Data provided -
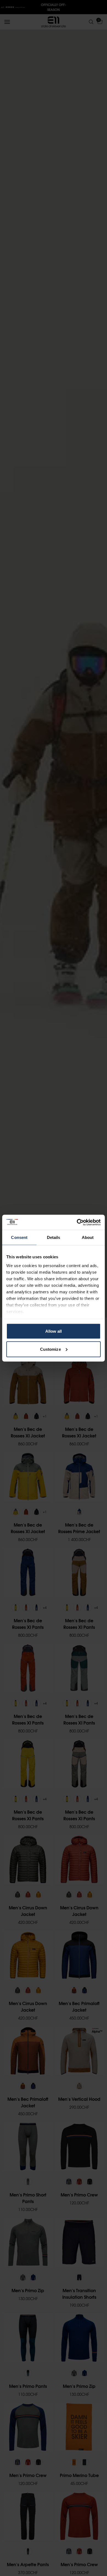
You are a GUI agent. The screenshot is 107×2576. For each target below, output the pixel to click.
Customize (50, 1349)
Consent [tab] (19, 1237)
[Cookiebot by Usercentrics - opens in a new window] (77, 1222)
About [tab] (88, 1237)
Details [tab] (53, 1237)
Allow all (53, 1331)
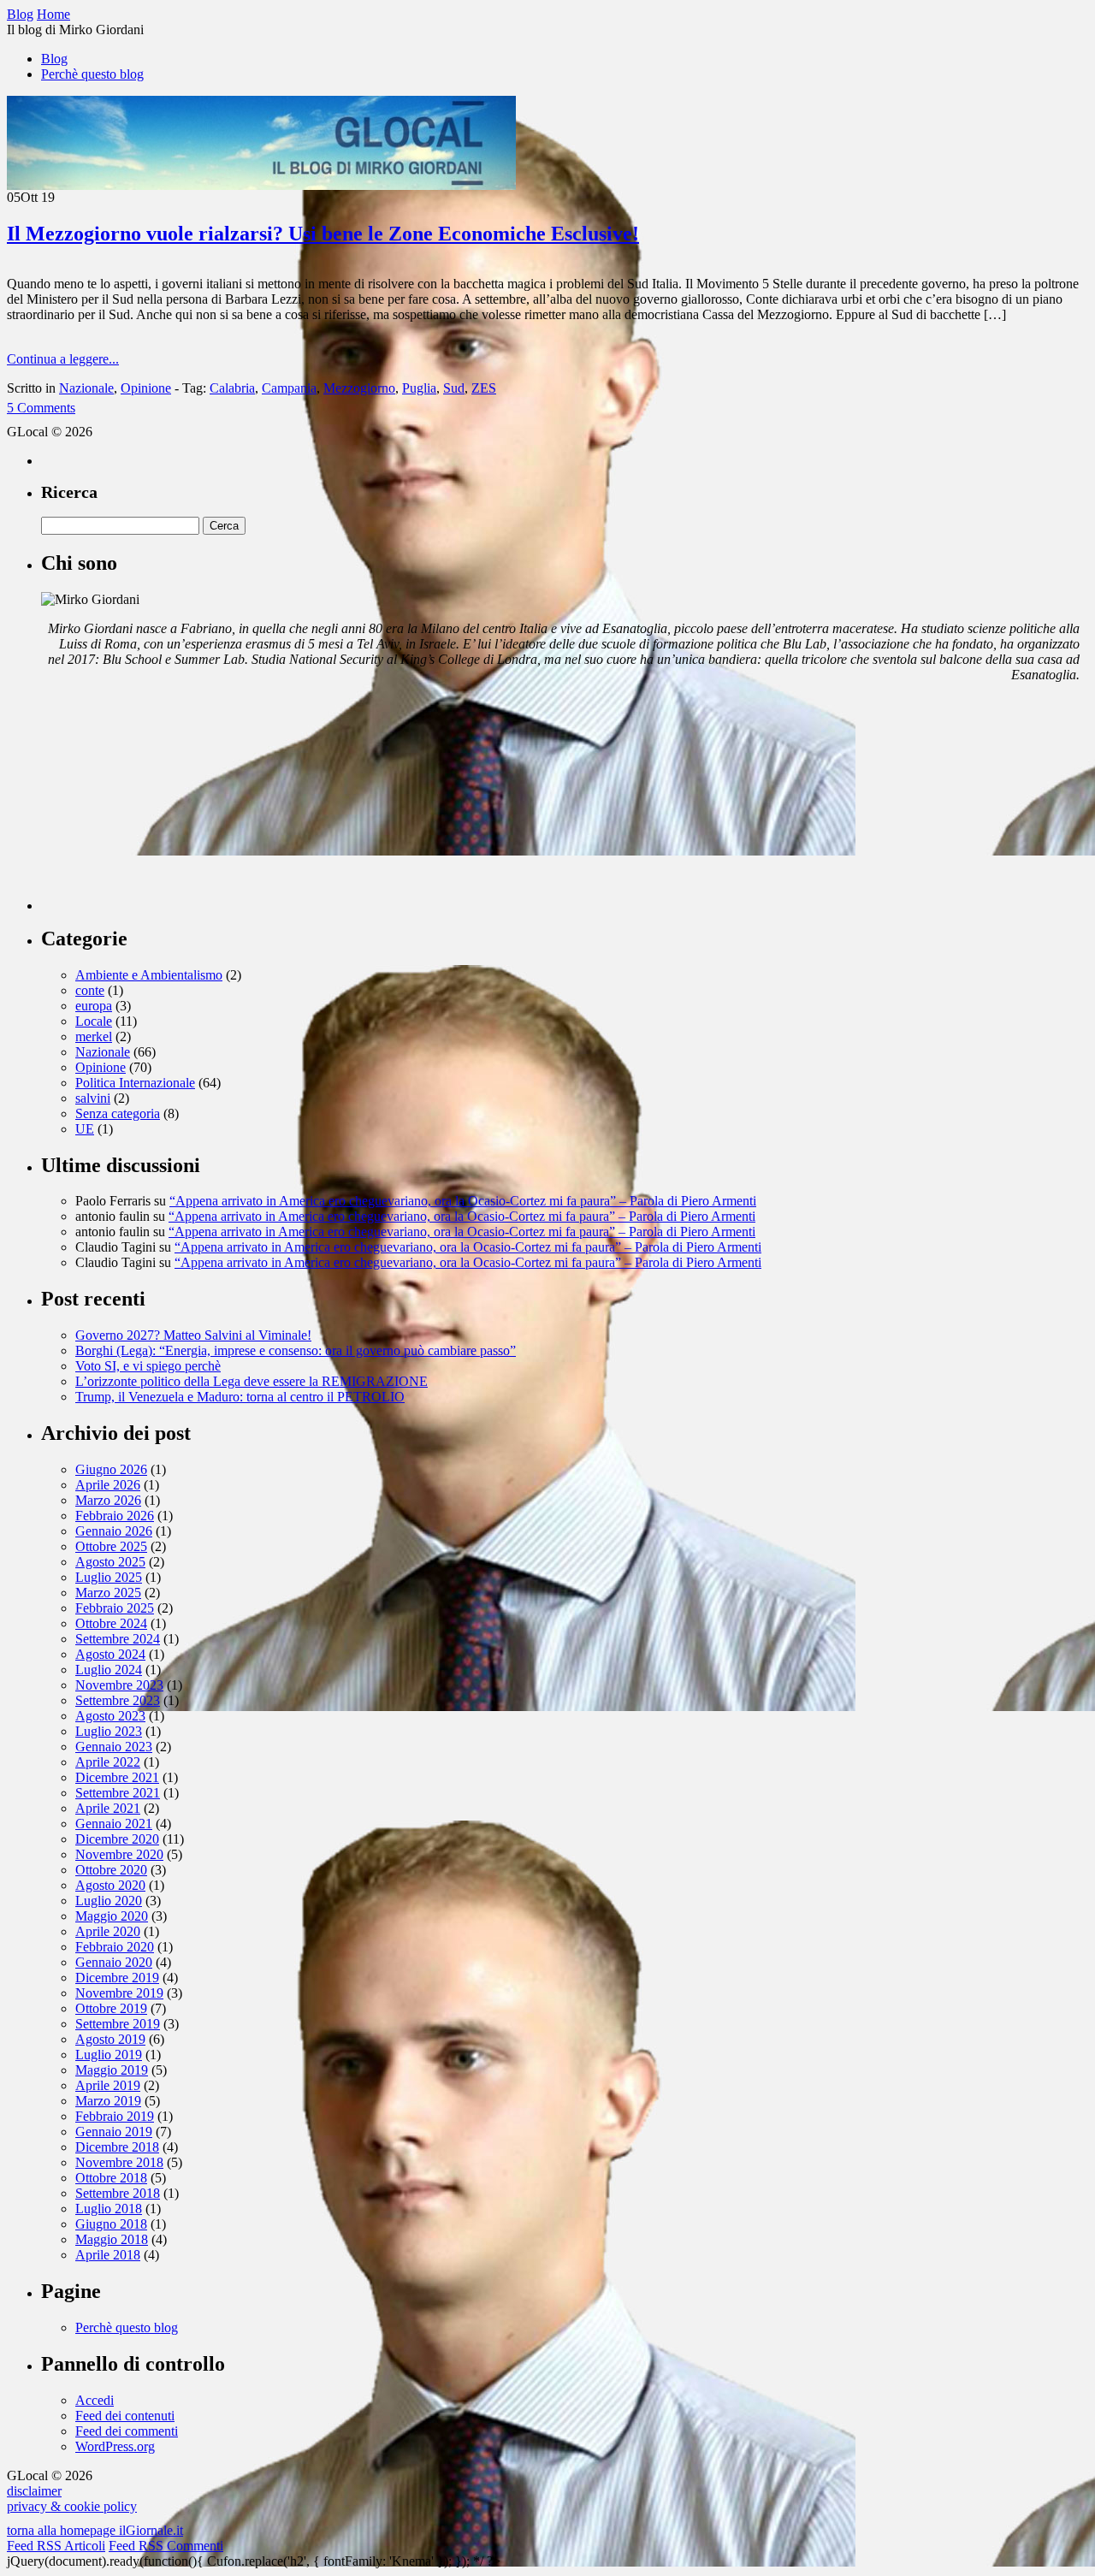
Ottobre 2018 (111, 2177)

What you are asked to do -
Could you return all the entries exactly as they appear, minus the pictures?

Task answer -
You are a GUI agent. The screenshot is 107×2576. For each target below, output the pixel to click.
Customize (50, 1349)
Consent [tab] (19, 1237)
[Cookiebot by Usercentrics - opens in a new window] (77, 1222)
About [tab] (88, 1237)
Details [tab] (53, 1237)
Allow all (53, 1331)
Ottobre 2018 (111, 2177)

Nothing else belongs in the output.